* **YOUR TASK**: Extend the article below on 2021 physician practice news, starting right after its final sentence.

──────── PAGE TEXT ────────

Providers nationwide continue to struggle with rising cases of COVID-19 all while trying to prepare for widespread distribution of vaccines recently approved by the FDA. It’s a lot to manage on top of everyday pressures to generate and capture revenue. This month, we’ve compiled five news stories to help providers stay abreast of industry changes. As we head into 2021, what are your concerns, and how can Physician Practice Resources help? Email us at email@example.com. Most importantly, stay safe out there.
CMS publishes its FY 2021 Physician Fee Schedule Final Rule
Effective January 1, 2021, this final rule addresses remote physiologic monitoring (RPM), telehealth services, principal care management, and more. Following are some notable changes:
- Providers can bill HCPCS code G2252 for a virtual check-in that includes 11- 20 minutes of medical discussion if the service does not originate from a related E/M service in the previous 7 days or leads to a related E/M service or procedure within 24 hours or soonest available appointment.
- When the public health emergency ends, CMS will again require RPM services be furnished only to established patients.
- Providers can bill CPT code 99439 (non-complex chronic care management services) concurrently with transitional care management.
- The following services will be permanently added to the Medicare Telehealth Services List: Visit complexity inherent to certain office/outpatient E/M services (HCPCS G2211); prolonged services (HCPCS G2212); cognitive assessment and care planning services (CPT 99483); psychological and neuropsychological testing (CPT 96121); home visits for established patients (CPT 99347- 99348); domiciliary, rest home, or custodial care services for established patients (CPT 99334 – 99335); and group psychotherapy (CPT 90853).
- CMS defines a medical device supplied to a patient as part of RPM services as one defined by Section 201(h) of the Federal Food, Drug, and Cosmetic Act. In particular, the device must be reliable and valid, and that the data must be electronically (i.e., automatically) collected and transmitted rather than self-reported.
- CMS added two new HCPCS codes, G2064 and G2065, to the general care management HCPCS code, G0511, for principal care services furnished in rural health clinics and federally-qualified health centers beginning January 1, 2021.
Take the time to review these and other changes to ensure compliant coding and billing in the year ahead.

──────── MATERIAL SUPPLIED ────────

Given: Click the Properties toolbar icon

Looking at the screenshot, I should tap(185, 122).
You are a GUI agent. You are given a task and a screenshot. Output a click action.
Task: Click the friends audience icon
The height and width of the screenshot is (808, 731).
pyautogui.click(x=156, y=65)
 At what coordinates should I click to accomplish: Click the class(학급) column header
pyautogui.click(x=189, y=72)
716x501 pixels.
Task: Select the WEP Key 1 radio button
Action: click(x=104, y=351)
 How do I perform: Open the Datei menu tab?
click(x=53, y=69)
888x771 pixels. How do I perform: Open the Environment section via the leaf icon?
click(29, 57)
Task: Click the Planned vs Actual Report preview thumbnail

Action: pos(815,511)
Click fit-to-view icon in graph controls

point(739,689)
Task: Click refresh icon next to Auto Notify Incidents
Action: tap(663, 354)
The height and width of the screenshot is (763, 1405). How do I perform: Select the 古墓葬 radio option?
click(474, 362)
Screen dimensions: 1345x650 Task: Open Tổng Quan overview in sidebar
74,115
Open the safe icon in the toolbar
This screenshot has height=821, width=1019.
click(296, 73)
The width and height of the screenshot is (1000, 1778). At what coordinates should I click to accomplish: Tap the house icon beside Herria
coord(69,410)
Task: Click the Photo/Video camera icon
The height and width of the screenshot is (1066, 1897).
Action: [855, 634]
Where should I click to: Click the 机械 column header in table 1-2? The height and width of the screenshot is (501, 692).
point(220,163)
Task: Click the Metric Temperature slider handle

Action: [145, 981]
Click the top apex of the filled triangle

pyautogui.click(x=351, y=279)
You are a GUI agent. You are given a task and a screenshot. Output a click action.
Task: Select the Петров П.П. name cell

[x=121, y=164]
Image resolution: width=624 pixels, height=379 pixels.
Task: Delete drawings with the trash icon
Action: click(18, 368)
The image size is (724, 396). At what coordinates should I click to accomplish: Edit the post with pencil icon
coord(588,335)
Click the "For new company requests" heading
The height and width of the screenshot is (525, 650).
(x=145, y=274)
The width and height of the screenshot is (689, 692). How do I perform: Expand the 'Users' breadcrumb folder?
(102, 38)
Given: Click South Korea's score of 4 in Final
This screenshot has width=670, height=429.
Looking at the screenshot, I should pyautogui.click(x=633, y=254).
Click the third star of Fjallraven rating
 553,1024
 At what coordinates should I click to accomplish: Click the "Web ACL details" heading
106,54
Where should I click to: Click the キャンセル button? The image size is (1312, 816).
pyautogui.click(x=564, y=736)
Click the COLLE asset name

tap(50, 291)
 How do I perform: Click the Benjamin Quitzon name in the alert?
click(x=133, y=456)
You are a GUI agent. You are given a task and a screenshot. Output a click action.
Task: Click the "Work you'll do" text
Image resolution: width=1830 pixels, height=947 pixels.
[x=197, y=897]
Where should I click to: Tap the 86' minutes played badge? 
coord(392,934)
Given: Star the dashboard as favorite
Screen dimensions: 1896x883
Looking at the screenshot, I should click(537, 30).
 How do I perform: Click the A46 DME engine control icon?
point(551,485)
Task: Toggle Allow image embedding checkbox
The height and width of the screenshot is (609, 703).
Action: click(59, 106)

────────

* **RESULT FOR THIS EXERCISE**:
Devise a plan to educate patients about the COVID-19 vaccine
The CDC has published various resources to help physicians explain the importance of COVID-19 vaccination. Various other resources are also available online. For example, the American Academy of Family Physicians has published helpful information. Practices can also create a page on their website devoted specifically to vaccine-related questions. Here’s an example.
Stay on top of COVID-19 coding changes
Be sure to check out this COVID-19 billing FAQ last updated on December 16, 2020 as well as this list of CPT codes, effective dates, and payment allowances for various COVID-19 vaccines, monoclonal antibodies, and administration. Also note that CMS is covering monoclonal antibody therapies at no cost for patients in a broad range of settings. In addition, there are six new ICD-10-CM codes for COVID-19-related conditions. These codes take effect January 1, 2021.
HHS proposes important changes to HIPAA
A recent proposed rule outlines various HIPAA-related changes, including the requirement for covered entities to respond to requests for information within 15 days (instead of 30). If finalized, it would also require transparency regarding estimated fee schedules for access and disclosures, permission for individuals to view their protected health information (PHI) in person (including being able to take notes or use other personal resources to view and capture images of their PHI), and more. It behooves practices to review the rule and determine potential impact.
HHS proposes to streamline prior authorization
According to a recent proposed rule, payers would need to render authorization-related decisions with 72 hours. This rule also includes a lot of additional information about payer-to-payer data exchange, accelerating the adoption of standards for social risk data, and much more. Again, take the time to review this rule and familiarize yourself with potential changes.